Page excerpt:
————

Re: Technical reasons for some options taken on design of MathML from juanrgonzaleza@canonicalscience.com on 2006-04-20 (www-math@w3.org from April 2006)

From: <juanrgonzaleza@canonicalscience.com>
Date: Thu, 20 Apr 2006 10:13:13 -0700 (PDT)
To: <www-math@w3.org>
Message-ID: <3029.217.124.88.238.1145553193.squirrel@webmail.canonicalscience.com>
Stan Devitt wrote:
>
> While this discussion has brought out that much of the concern lies over
the
> verbosity and structures used to represent the presentation of mathematics
> it began with some serious questions about the choices in content MathML.
>
> I have elected at this point to summarize.some key points that have emerged
> as answers related to content for ease of future reference.
>
> 1.  Why the use of an apply "container" instead of defining each operator
> such as divide as a "container".
> Answers:
>    a)  easy to locate the operator in the XML structure
>    b)  support for arbitrarily complex operators  (e.g. another apply,
> and/or with elaborate presentations)
>    c)  ease of extending mathml to use other symbols with associations  to
> more formal definitions.
>    d)  support use and discussion about the operators outside of the
context
> of applying them to arguments.

Yes, I now understood the apply construct and am using a similar approach.
I consider that design option of MathML was right. However, still some
doubts remain. I read a paper on the topic but now I cannot find it. Could
you cite some paper or document proving the point c). I mean that some
people have expressed doubts about real capabilities of extension of
Content MathML.

> 2.  Why the introduction of  operators and symbols as elements?
> Answers:
>    a)  clearly identifieable role from the rest of the document content
> (Try searching a long string or document for meaningful occurrences of
"E".)
>    b)  elements provide an anchor for definitionURL and attributes
> controlling display.

I would repeat that from the very beginning I was able to see reason for
explicit encoding of things as 2 and =. Many people from TeX community
appear unable to see that. But it is not justified, in my opinion, is the
need for encoding everything, because this adds, verbosity, redundancy,
and complicates the DOM document.

————

Extracted information:
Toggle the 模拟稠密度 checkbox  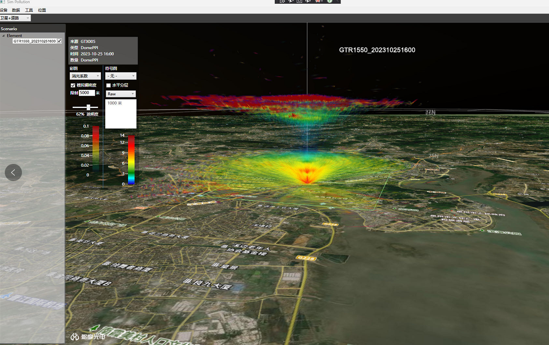pyautogui.click(x=73, y=85)
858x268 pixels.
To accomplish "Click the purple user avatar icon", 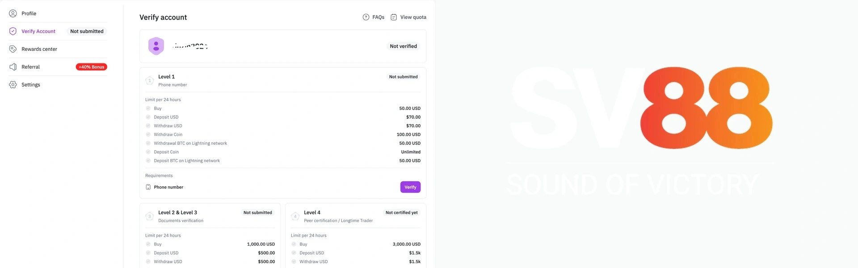I will point(156,46).
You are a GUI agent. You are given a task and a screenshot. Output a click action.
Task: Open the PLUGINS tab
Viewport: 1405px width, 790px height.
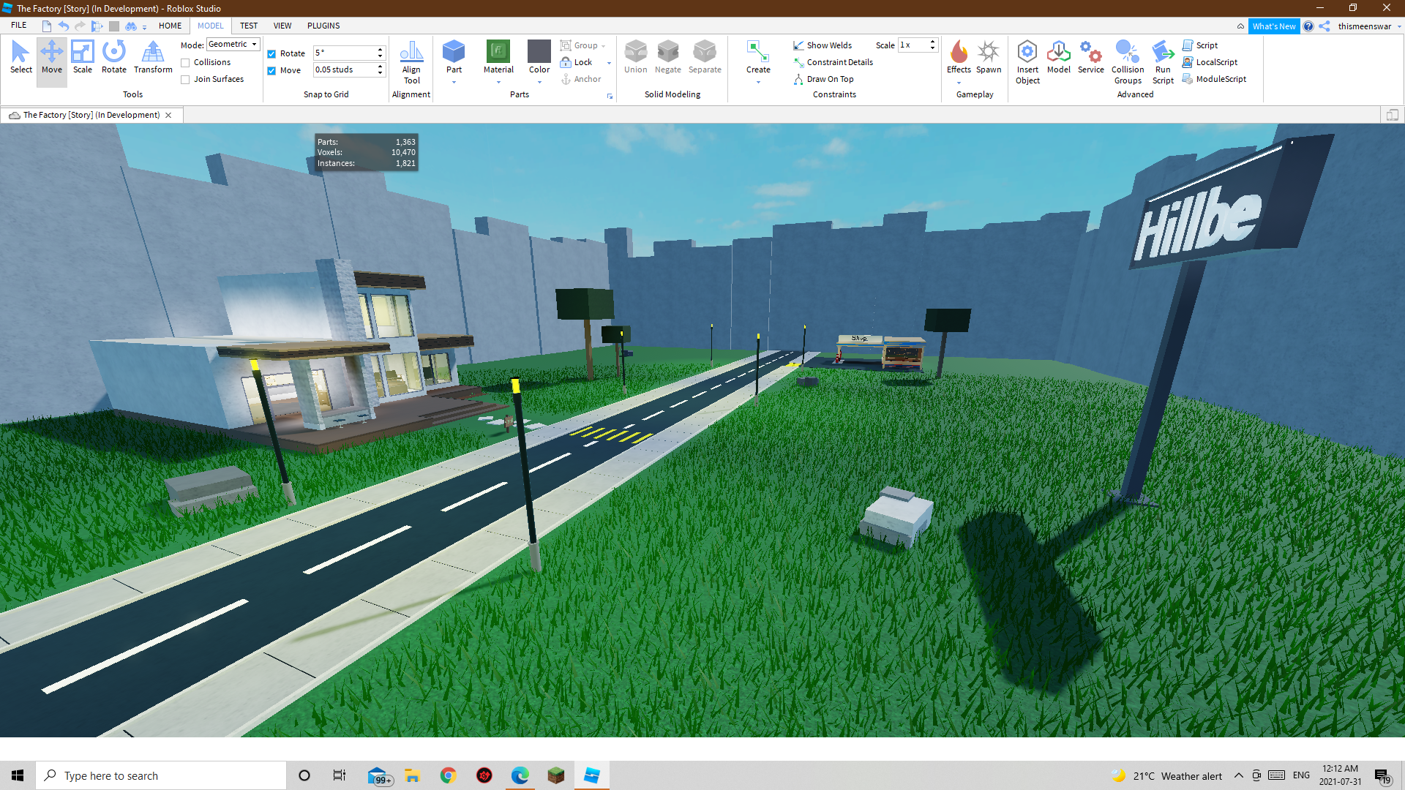click(323, 26)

————

Work to be completed:
Check each statement against the MathML mailing-list message above. Answer yes or no, and quote the words from the message that settle it.
1. The writer thinks MathML's design choice for the apply construct was right.
2. The writer has located the paper they once read on the topic.
3. The writer holds that encoding everything in MathML is justified.

Exercise output:
1. Yes: "I consider that design option of MathML was right."
2. No: "I read a paper on the topic but now I cannot find it."
3. No: "But it is not justified, in my opinion, is the need for encoding everything"